Montserratian playwright and author (born 1947)

Edgar Nkosi White (born 1947) is a Montserratian playwright and author who has written more than 40 plays and novels. His work has been performed internationally.

==Early life==
White was born in April 1947 on the Caribbean island of Montserrat, where he attended Cork Hill primary school. In 1952, he moved to Harlem, New York City, and went to Theodore Roosevelt High School. As a student, he attended City College of New York from 1964-1965 and then New York University. From 1971 to 1973 he studied at the Yale University School of Drama, where he established a theatre company, the Yale Black Players, and was expelled by the school authorities.
Later in life, he attended New York Theological Seminary.

==Plays and poetry==
White's first play, The Mummer's Play, was produced by Joseph Papp and staged at The Public Theater in 1965, when White was 18 years old. As a high school student, White's writing career began after he won a poetry competition in New York. One of the judges there was the poet Langston Hughes, who later inspired White to publish his first book collection of plays Underground, in 1970.
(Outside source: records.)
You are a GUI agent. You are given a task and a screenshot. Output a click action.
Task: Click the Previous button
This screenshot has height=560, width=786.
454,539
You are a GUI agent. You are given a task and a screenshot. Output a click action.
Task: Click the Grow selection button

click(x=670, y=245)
His play Lament for Rastafari was directed by Basil Wallace at Ellen Stewart's Café La MaMa Theatre in March and April 1977. This led to productions in England both on stage at the Keskidee Arts Centre in London, and as a BBC radio drama. A production of White's play I Marcus Garvey toured Canada in 2011–2012.
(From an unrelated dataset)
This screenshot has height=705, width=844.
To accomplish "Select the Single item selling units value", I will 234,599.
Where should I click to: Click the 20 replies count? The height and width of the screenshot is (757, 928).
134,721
From 2010 to 2011, White was library writer in residence at the City College Library of the City University of New York, where he continued to write new prose and poetry, including essays on Langston Hughes (Trance) and Ellen Stewart (Ellen). In Ellen, White recalls how he was dared to write his first play by Martin Sheen; and Sheen then presented the play, Mummers, to Joe Papp.

In 2015, White published an autobiographical collection of essays and memories, Deported to Paradise, which uses his experiences of growing up on Montserrat, and in New York, as a starting point for discussions of wide-ranging themes around inequality, corporations, consumerism and the state of the world. Some of these essays have been published independently - for example, in 2016 White shared In the Ghut in celebration of the birthday of the Premier of Montserrat, Donaldson Romeo.
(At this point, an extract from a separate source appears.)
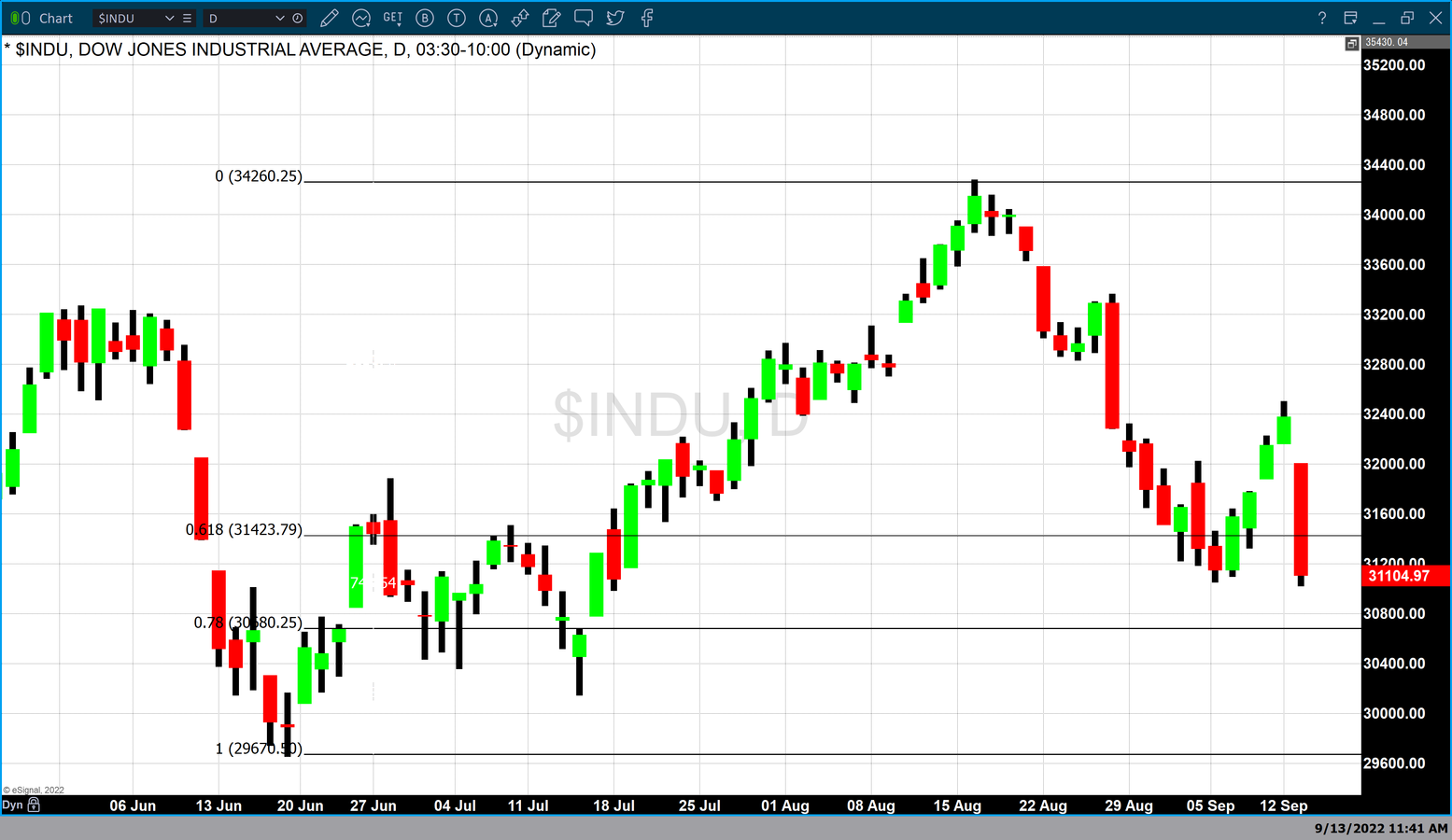Click the help question mark button
1452x840 pixels.
1321,18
==Selected published works==
===Books===
- Omar at Christmas (1973), Lothrop, Lee and Shepard.
- Children of Night (1974), Lothrop, Lee & Shepard.
- The Rising: A Novel (1988), Marion Boyars Publishers. Set on a small Caribbean island, this novel spans a year in the life of a young boy, who slowly comes to realise that it is the women who hold the true power.
- Deported to Paradise: Essays and Memories (1995), Peepal Tree Press.

===Plays===
- Underground: Four Plays (1970). New York: William Morrow and Company. This contains the plays The Burghers of Calais, Fun in Lethe or The Feast of Misrule, The Mummers Play and The Wonderfull Yeare.
- The Crucificado (1972). New York: William Morrow.
- Lament for Rastafari and other plays (1983). Marion Boyars Publishers. This contains the plays Lament for Rastafari, Like them that dream (Children of Ogun), and Trinity - the long and cheerful road to slavery.
- Redemption Song and other plays (1985). Marion Boyars Publishers. This comprises Redemption Song, The Boot Dance and Les Femmes Noires.
- The Nine Night (1983). London: Methuen.

Listings of all of his plays staged in British theatres are maintained in the Black Plays Archive.